Supplied data —
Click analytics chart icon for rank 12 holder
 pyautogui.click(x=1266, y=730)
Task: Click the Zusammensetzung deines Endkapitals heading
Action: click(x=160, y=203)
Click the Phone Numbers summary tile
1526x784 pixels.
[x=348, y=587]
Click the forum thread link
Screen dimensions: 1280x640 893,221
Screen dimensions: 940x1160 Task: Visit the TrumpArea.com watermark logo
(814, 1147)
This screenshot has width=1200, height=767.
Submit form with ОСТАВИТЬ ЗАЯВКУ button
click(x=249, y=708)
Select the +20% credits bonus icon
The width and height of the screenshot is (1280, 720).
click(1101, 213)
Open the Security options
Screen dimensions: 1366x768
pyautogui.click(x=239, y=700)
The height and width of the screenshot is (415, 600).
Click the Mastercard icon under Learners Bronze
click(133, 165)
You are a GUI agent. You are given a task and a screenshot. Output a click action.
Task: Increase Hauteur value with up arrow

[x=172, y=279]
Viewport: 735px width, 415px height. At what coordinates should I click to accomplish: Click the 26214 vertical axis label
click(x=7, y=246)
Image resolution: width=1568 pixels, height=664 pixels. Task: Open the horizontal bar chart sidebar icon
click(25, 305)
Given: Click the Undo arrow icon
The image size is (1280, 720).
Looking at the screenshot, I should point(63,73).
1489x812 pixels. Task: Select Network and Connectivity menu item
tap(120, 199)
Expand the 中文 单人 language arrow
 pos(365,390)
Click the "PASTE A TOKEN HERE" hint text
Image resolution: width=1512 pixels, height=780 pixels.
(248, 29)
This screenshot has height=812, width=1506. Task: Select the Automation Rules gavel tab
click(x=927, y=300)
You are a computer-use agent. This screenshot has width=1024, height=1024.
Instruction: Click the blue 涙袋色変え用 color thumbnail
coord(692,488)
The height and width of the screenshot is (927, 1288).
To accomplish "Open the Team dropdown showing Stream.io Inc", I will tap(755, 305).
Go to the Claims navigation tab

Exercise aim — Please give back all of the data exactly as it appears.

Written response —
Click analytics chart icon for rank 12 holder
 pyautogui.click(x=1266, y=730)
Task: Click the Zusammensetzung deines Endkapitals heading
Action: click(x=160, y=203)
Click the Phone Numbers summary tile
1526x784 pixels.
[x=348, y=587]
Click the forum thread link
Screen dimensions: 1280x640 893,221
Screen dimensions: 940x1160 Task: Visit the TrumpArea.com watermark logo
(814, 1147)
This screenshot has width=1200, height=767.
Submit form with ОСТАВИТЬ ЗАЯВКУ button
click(x=249, y=708)
Select the +20% credits bonus icon
The width and height of the screenshot is (1280, 720).
click(1101, 213)
Open the Security options
Screen dimensions: 1366x768
pyautogui.click(x=239, y=700)
The height and width of the screenshot is (415, 600).
Click the Mastercard icon under Learners Bronze
click(133, 165)
You are a GUI agent. You are given a task and a screenshot. Output a click action.
Task: Increase Hauteur value with up arrow

[x=172, y=279]
Viewport: 735px width, 415px height. At what coordinates should I click to accomplish: Click the 26214 vertical axis label
click(x=7, y=246)
Image resolution: width=1568 pixels, height=664 pixels. Task: Open the horizontal bar chart sidebar icon
click(25, 305)
Given: Click the Undo arrow icon
The image size is (1280, 720).
Looking at the screenshot, I should point(63,73).
1489x812 pixels. Task: Select Network and Connectivity menu item
tap(120, 199)
Expand the 中文 单人 language arrow
 pos(365,390)
Click the "PASTE A TOKEN HERE" hint text
Image resolution: width=1512 pixels, height=780 pixels.
(248, 29)
This screenshot has height=812, width=1506. Task: Select the Automation Rules gavel tab
click(x=927, y=300)
You are a computer-use agent. This screenshot has width=1024, height=1024.
Instruction: Click the blue 涙袋色変え用 color thumbnail
coord(692,488)
The height and width of the screenshot is (927, 1288).
To accomplish "Open the Team dropdown showing Stream.io Inc", I will tap(755, 305).
Go to the Claims navigation tab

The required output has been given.